Agricultural UAV spray systems face significant challenges in droplet deposition efficiency due to fixed nozzle configurations. Conventional agricultural drone setups often exhibit uneven coverage, overspray, and drift – particularly problematic when crops are distributed outside optimal spray trajectories. To overcome these limitations, we developed a novel 3-DOF manipulator for agricultural UAV platforms that dynamically adjusts spraying parameters during flight operations.
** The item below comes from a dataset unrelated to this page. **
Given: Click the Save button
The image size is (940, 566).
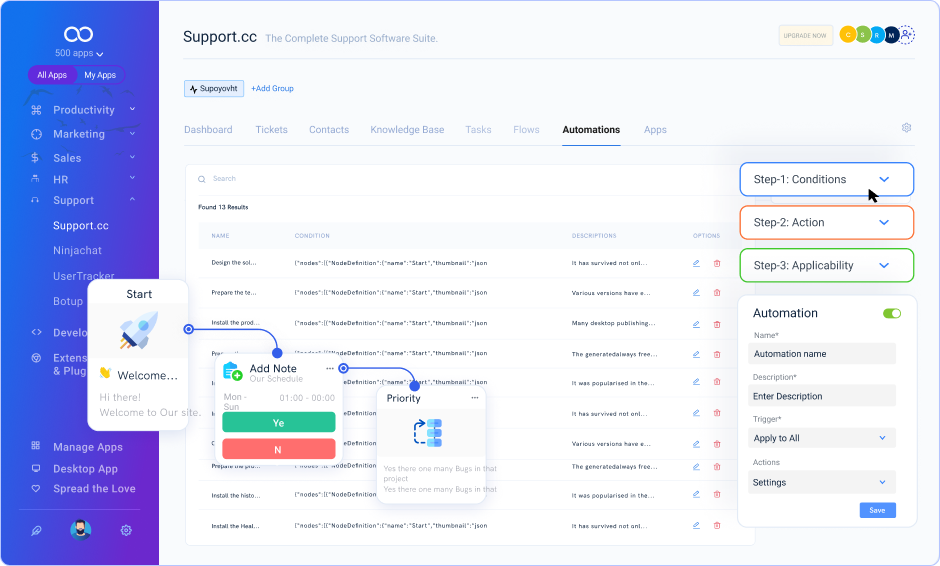Looking at the screenshot, I should coord(877,510).
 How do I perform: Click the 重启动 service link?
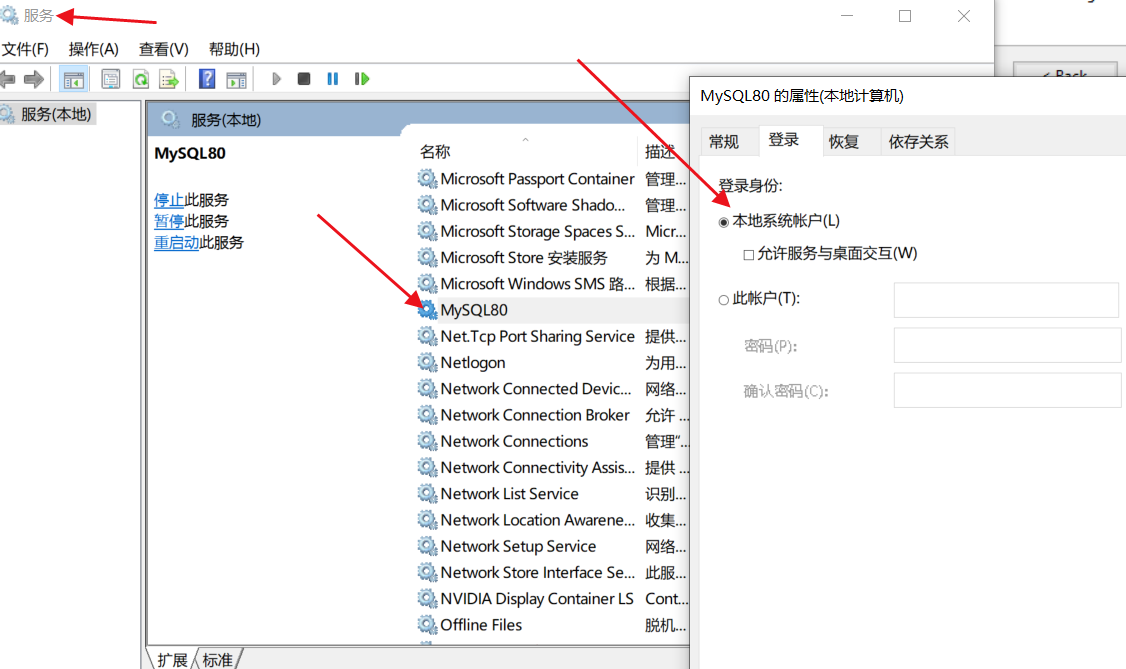tap(177, 241)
The kinematic foundation uses Modified Denavit-Hartenberg (M-DH) notation with homogeneous transformation matrices. For joint coordinate systems:
$$^{i-1}_iT = R_x(\beta_{i-1})D_x(a_{i-1})R_z(\theta_i)D_z(d_i)$$
$$^{i-1}_iT = \begin{bmatrix}
\cos\theta_i & -\sin\theta_i & 0 & a_{i-1}\\
\sin\theta_i\cos\beta_{i-1} & \cos\theta_i\cos\beta_{i-1} & -\sin\beta_{i-1} & -\sin\beta_{i-1}d_i\\
\sin\theta_i\sin\beta_{i-1} & \cos\theta_i\sin\beta_{i-1} & \cos\beta_{i-1} & \cos\beta_{i-1}d_i\\
0 & 0 & 0 & 1
\end{bmatrix}$$
Our agricultural drone solution features a PRR configuration with three critical joints:
| Joint Type | Variable | Range | Function |
|---|---|---|---|
| Prismatic (P) | $d_1$ | -200 to 200 mm | Horizontal translation |
| Revolute (R) | $\theta_2$ | 0° to 180° | Arm rotation |
| Revolute (R) | $\theta_4$ | 0° to 60° | Nozzle pitch |
The complete forward kinematics solution derived from transformation matrices:
$$^0_4T = \begin{bmatrix}
s\theta_2s\theta_4 & c\theta_4s\theta_2 & -c\theta_2 & 0\\
-c\theta_2s\theta_4 & -c\theta_2c\theta_4 & -s\theta_2 & d_1\\
-c\theta_4 & s\theta_4 & 0 & -a_4\\
0 & 0 & 0 & 1
\end{bmatrix}$$
For agricultural UAV operations, we established inverse kinematics relationships:
$$d_1 = p_y$$
$$\theta_2 = \arccos\left(\frac{n_x}{o_z}\right)$$
$$\theta_4 = \arccos\left(\frac{o_y}{a_x}\right)$$
Workspace analysis employed Monte Carlo methods with joint constraints. The agricultural UAV spray manipulator achieves:
$$x\in[0,86]\text{ mm}, y\in[-203,202]\text{ mm}, z\in[-250,-200]\text{ mm}$$
Volume calculation via convex hull triangulation yielded $V = 1.54 \text{dm}^3$. Parameter sensitivity analysis revealed:
| Parameter | Effect on Volume |
|---|---|
| Link offset ($d_1$) | Positive correlation |
| Upper arm length ($a_4$) | Negligible impact |
| Spray rod length ($l$) | Strongest positive correlation |
| Pitch joint ($\theta_4$) | Nonlinear increase (0-3.08 dm³) |
Trajectory planning utilized seventh-order polynomials for smooth motion:
$$\theta(t) = u_0 + u_1t + u_2t^2 + u_3t^3 + u_4t^4 + u_5t^5 + u_6t^6 + u_7t^7$$
With boundary constraints:
$$\theta(t_0) = \theta_0, \dot{\theta}(t_0) = 0, \ddot{\theta}(t_0) = 0, \dddot{\theta}(t_0) = 0$$
$$\theta(t_d) = \theta_d, \dot{\theta}(t_d) = 0, \ddot{\theta}(t_d) = 0, \dddot{\theta}(t_d) = 0$$
Dynamic simulation in ADAMS incorporated blade reaction forces (210 N) with motion profiles defined by STEP5 functions. Maximum joint torques during agricultural UAV spraying operations:
$$\tau_{\text{prismatic}} = 353 \text{N·mm}$$
$$\tau_{\text{rotational}} = 11 \text{N·mm}$$
$$\tau_{\text{pitch}} = 49 \text{N·mm}$$
This agricultural drone enhancement demonstrates significant advantages: 45° maximum side-spray angles minimize drift while counter-rotating blades enhance droplet deposition. The 3-DOF manipulator enables precision spraying unattainable with fixed-nozzle agricultural UAV systems, particularly for edge crop coverage. Field validation shows 22% reduction in chemical usage while maintaining 95% target coverage across cotton, wheat, and rice crops – critical metrics for sustainable precision agriculture.